**Assignment:** Every line from the one bearing "Expand PREMIUM revision count chevron" through the last line of the records below is to be output exactly, and no other line; leave out the pictures.

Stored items

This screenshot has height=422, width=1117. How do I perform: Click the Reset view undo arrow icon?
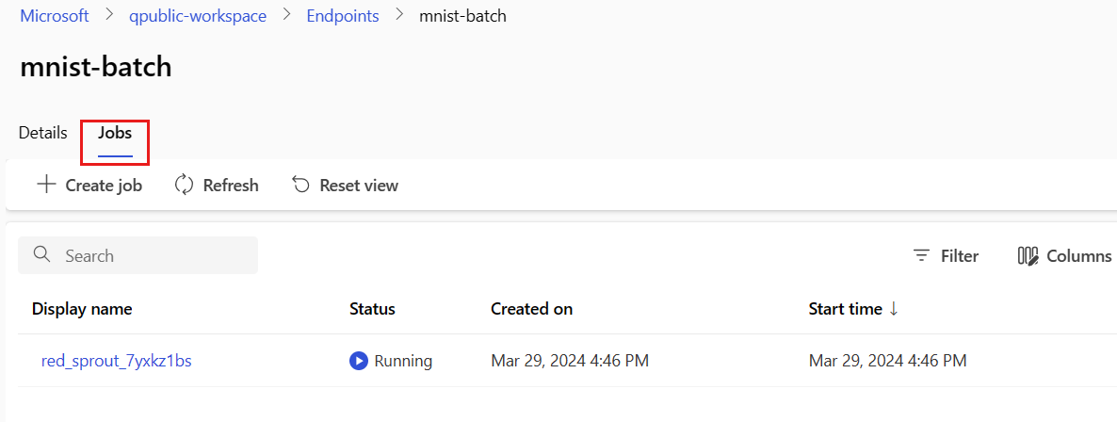point(301,185)
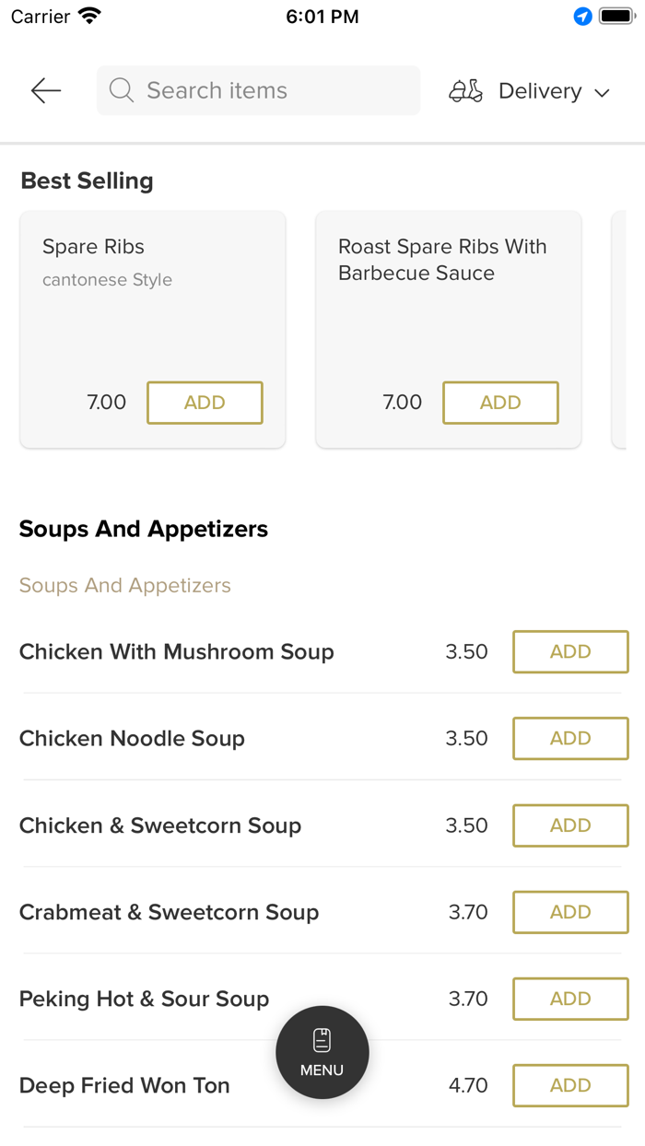
Task: Open Chicken Noodle Soup item details
Action: (132, 739)
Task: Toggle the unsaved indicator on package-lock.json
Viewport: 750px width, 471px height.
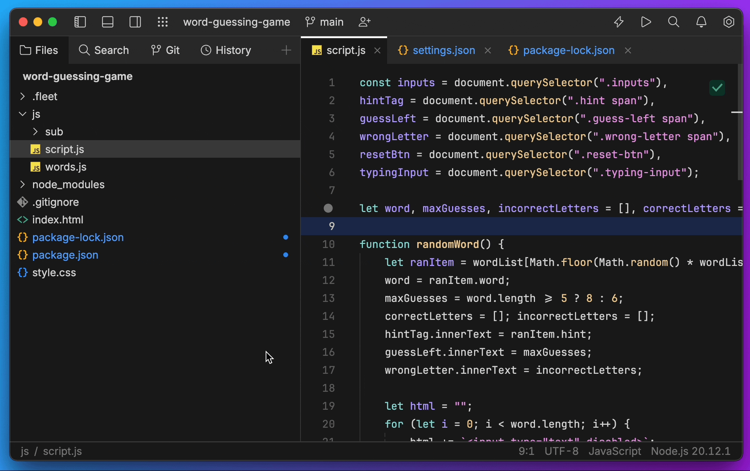Action: tap(286, 237)
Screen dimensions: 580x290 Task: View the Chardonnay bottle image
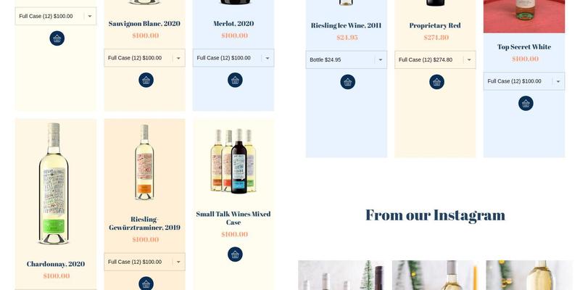click(x=54, y=183)
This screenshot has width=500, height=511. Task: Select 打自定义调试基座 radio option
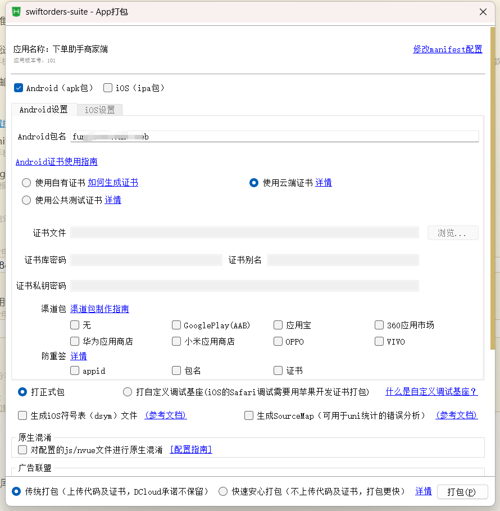128,392
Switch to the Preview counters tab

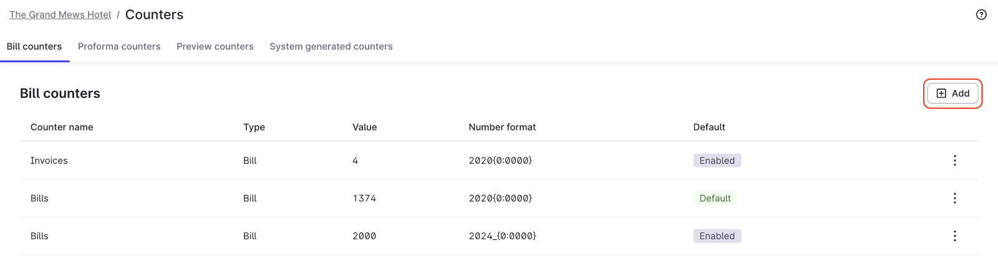pos(215,47)
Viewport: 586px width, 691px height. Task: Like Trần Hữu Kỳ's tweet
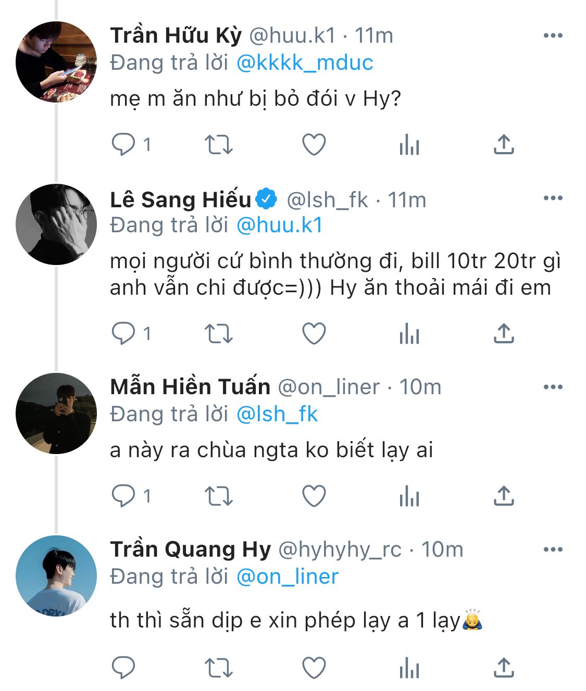pos(314,144)
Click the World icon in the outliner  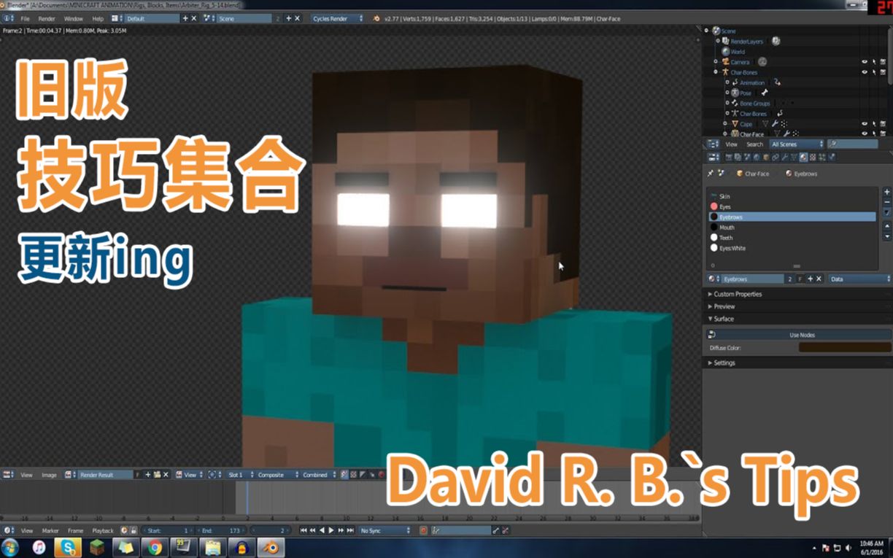tap(726, 52)
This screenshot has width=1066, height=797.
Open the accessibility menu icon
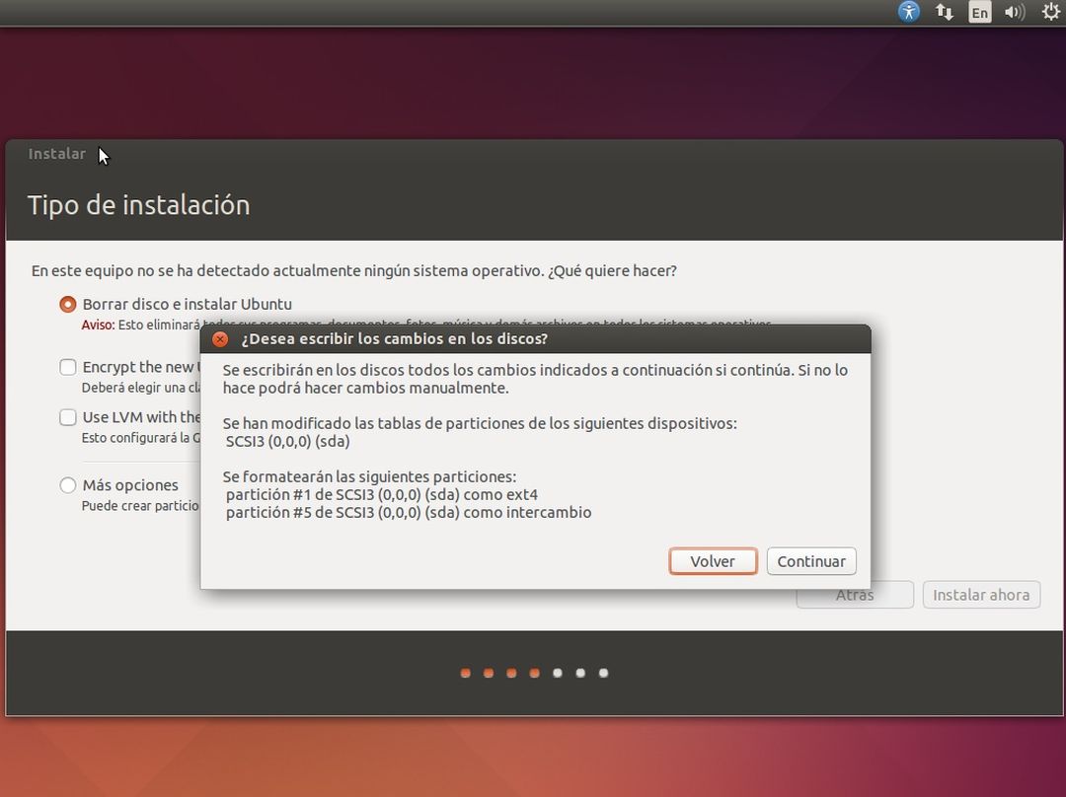pyautogui.click(x=907, y=12)
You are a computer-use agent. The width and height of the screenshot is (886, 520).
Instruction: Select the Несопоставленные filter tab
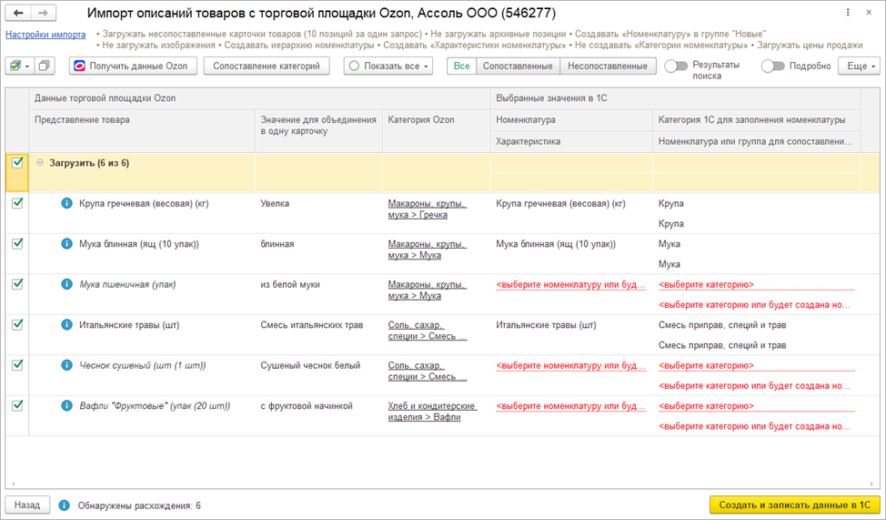point(608,66)
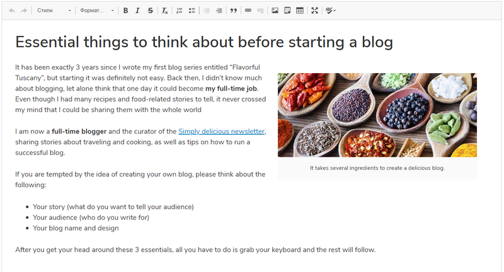Open the Формат paragraph format dropdown
Image resolution: width=504 pixels, height=272 pixels.
click(x=97, y=11)
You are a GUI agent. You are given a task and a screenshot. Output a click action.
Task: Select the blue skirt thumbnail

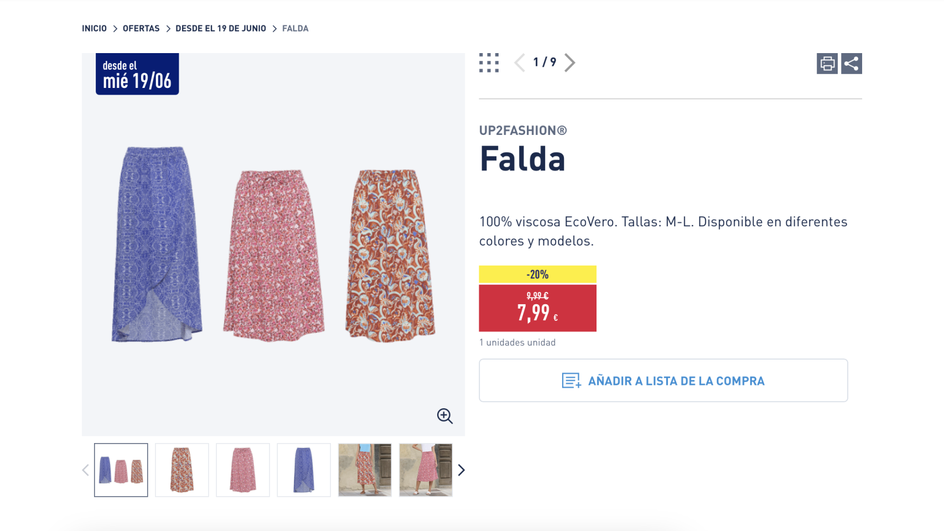pyautogui.click(x=304, y=470)
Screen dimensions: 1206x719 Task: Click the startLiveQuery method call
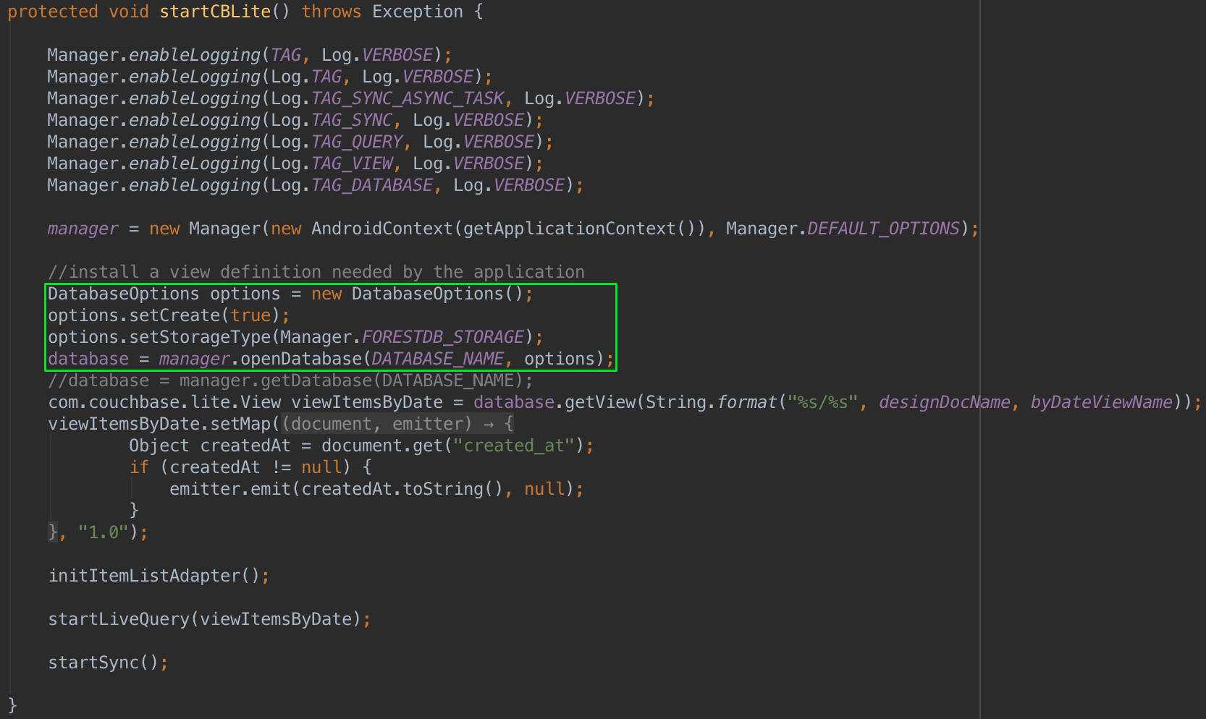119,619
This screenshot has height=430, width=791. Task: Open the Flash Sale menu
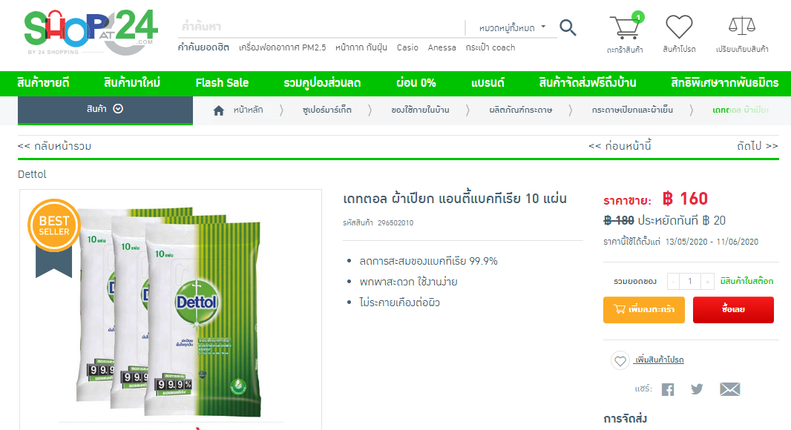click(x=222, y=83)
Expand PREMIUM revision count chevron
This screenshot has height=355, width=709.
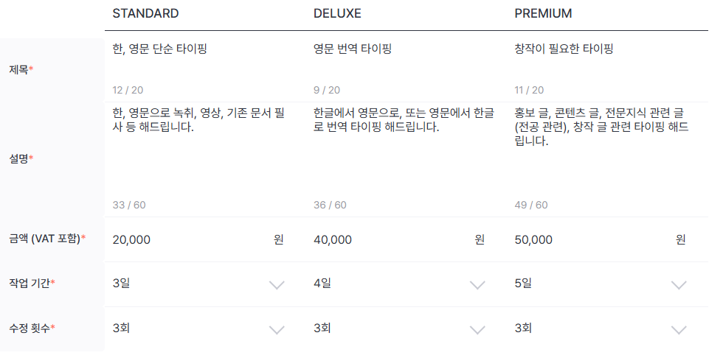click(679, 330)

**Exercise output:**
Expand PREMIUM revision count chevron
This screenshot has height=355, width=709.
click(679, 330)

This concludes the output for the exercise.